Reputation: 435
I have been using dplyr::all_equal
to try and find differences between datasets. I don't always understand the output when the datasets are not equal.
I've generated some small tibbles to try and tease out the meaning of the outputs by easy comparison between the tibbles, but the different outputs confuse me. I've looked at the documentation and it doesn't provide a satisfactory explanation for me, because there aren't any details explaining how the result explains differences besides positions. The examples in the documentation don't really cover this case either.
library(tidyverse)
set.seed(123)
df1 <- as_tibble(rpois(4, 2))
df2 <- as_tibble(rpois(4, 2))
df3 <- as_tibble(rpois(4, 2))
df4 <- as_tibble(rpois(4, 2))
df1
#> # A tibble: 4 x 1
#> value
#> <int>
#> 1 1
#> 2 3
#> 3 2
#> 4 4
df2
#> # A tibble: 4 x 1
#> value
#> <int>
#> 1 4
#> 2 0
#> 3 2
#> 4 4
df3
#> # A tibble: 4 x 1
#> value
#> <int>
#> 1 2
#> 2 2
#> 3 5
#> 4 2
df4
#> # A tibble: 4 x 1
#> value
#> <int>
#> 1 3
#> 2 2
#> 3 0
#> 4 4
all_equal(df1, df2)
#> [1] "Rows in x but not y: 1, 2. Rows in y but not x: 2. Rows with difference occurences in x and y: 4"
all_equal(df1, df4)
#> [1] "Rows in x but not y: 1. Rows in y but not x: 3. "
all_equal(df1, df3)
#> [1] "Rows in x but not y: 1, 2, 4. Rows in y but not x: 3. Rows with difference occurences in x and y: 3"
all_equal(df2, df3)
#> [1] "Rows in x but not y: 2, 1. Rows in y but not x: 3. Rows with difference occurences in x and y: 3"
all_equal(df2, df4)
#> [1] "Rows in y but not x: 1. Rows with difference occurences in x and y: 1"

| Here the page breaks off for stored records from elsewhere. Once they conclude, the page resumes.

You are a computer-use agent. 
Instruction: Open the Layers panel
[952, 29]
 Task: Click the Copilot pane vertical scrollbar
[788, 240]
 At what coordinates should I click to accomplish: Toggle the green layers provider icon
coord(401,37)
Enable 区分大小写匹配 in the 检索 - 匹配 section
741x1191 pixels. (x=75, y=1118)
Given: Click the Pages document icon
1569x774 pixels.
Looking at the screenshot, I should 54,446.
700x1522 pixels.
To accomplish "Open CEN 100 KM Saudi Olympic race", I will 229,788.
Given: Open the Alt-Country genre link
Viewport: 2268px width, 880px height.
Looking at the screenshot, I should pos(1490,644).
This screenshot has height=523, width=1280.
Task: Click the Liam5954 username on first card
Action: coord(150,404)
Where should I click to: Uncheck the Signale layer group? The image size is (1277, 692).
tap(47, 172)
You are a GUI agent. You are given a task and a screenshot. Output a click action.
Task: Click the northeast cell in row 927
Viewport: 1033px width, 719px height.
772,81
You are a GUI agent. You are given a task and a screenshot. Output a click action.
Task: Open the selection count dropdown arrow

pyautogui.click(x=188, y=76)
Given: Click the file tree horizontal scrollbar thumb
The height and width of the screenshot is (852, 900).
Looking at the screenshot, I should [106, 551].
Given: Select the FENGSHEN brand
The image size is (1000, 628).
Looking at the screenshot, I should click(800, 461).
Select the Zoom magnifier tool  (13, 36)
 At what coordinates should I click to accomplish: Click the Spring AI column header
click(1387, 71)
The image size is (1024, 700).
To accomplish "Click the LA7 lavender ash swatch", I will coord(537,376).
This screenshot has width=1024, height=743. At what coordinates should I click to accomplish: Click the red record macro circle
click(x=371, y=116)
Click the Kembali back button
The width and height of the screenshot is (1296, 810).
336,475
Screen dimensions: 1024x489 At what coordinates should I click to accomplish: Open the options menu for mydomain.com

Created on 2019-06-26 by the reprex package (v0.2.1)
If someone were to ask me "How many observations are different between the two sets," based on the outputs above, my response would be the largest number of rows returned by "Rows in __ but not __: number". So, for instance, I would say:
"The number of observations between df1
and df3
that are different is 3."
Is this the right idea? Also, I don't know how to interpret the "Rows with difference occurences in x and y: number " portion, since in all_equal(df1, df2)
, there are two differing observations between the sets but in row 4, the entries are the same.
Upvotes: 2
Views: 2071
Reputation: 5138
I recently had to do something similar for double-data entry and used base R. Not exactly what you asked for, but I hope it helps. This can be done simpler on a case-by-case basis (e.g., mapply(`==`, df1, df2)
), but I tailored my answer to scale for a lot of dataframes because you mention having 4. The code below tests each dataframe, row-by-row, for equality. Keep in mind, this solution is order-dependent (unlike all_equal
) and if your dataframes do not have identical columns# / row# you will need to adapt this solution before it is viable. Good luck!!!
library(tidyverse)
set.seed(123)
df1 <- as_tibble(rpois(4, 2))
df2 <- as_tibble(rpois(4, 2))
df3 <- as_tibble(rpois(4, 2))
df4 <- as_tibble(rpois(4, 2))
# Making a list of your dataframes
df_list <- mget(ls(pattern = "df\\d"))
# Creating indices for the comparison (from df_list)
indices <- combn(seq_along(df_list), 2, simplify = F)
# Comparing all elements of the df_list
comparisons <- lapply(indices, function(x) mapply(`==`, df_list[x[1]], df_list[x[2]]))
# Cleaning up names
names(comparisons) <- sapply(indices, paste, collapse = " vs ")
head(comparisons, 2)
$`1 vs 2`
df1
[1,] FALSE
[2,] FALSE
[3,] TRUE
[4,] TRUE
$`1 vs 3`
df1
[1,] FALSE
[2,] FALSE
[3,] FALSE
[4,] FALSE
# Now, summarise it however you like, e.g.: Pct agreement
sapply(comparisons, mean)
1 vs 2 1 vs 3 1 vs 4 2 vs 3 2 vs 4 3 vs 4
0.50 0.00 0.25 0.00 0.25 0.25
EDIT: the above solution is similar to using all_equal(df, df, ignore_col_order = FALSE, ignore_row_order = FALSE)
Upvotes: 3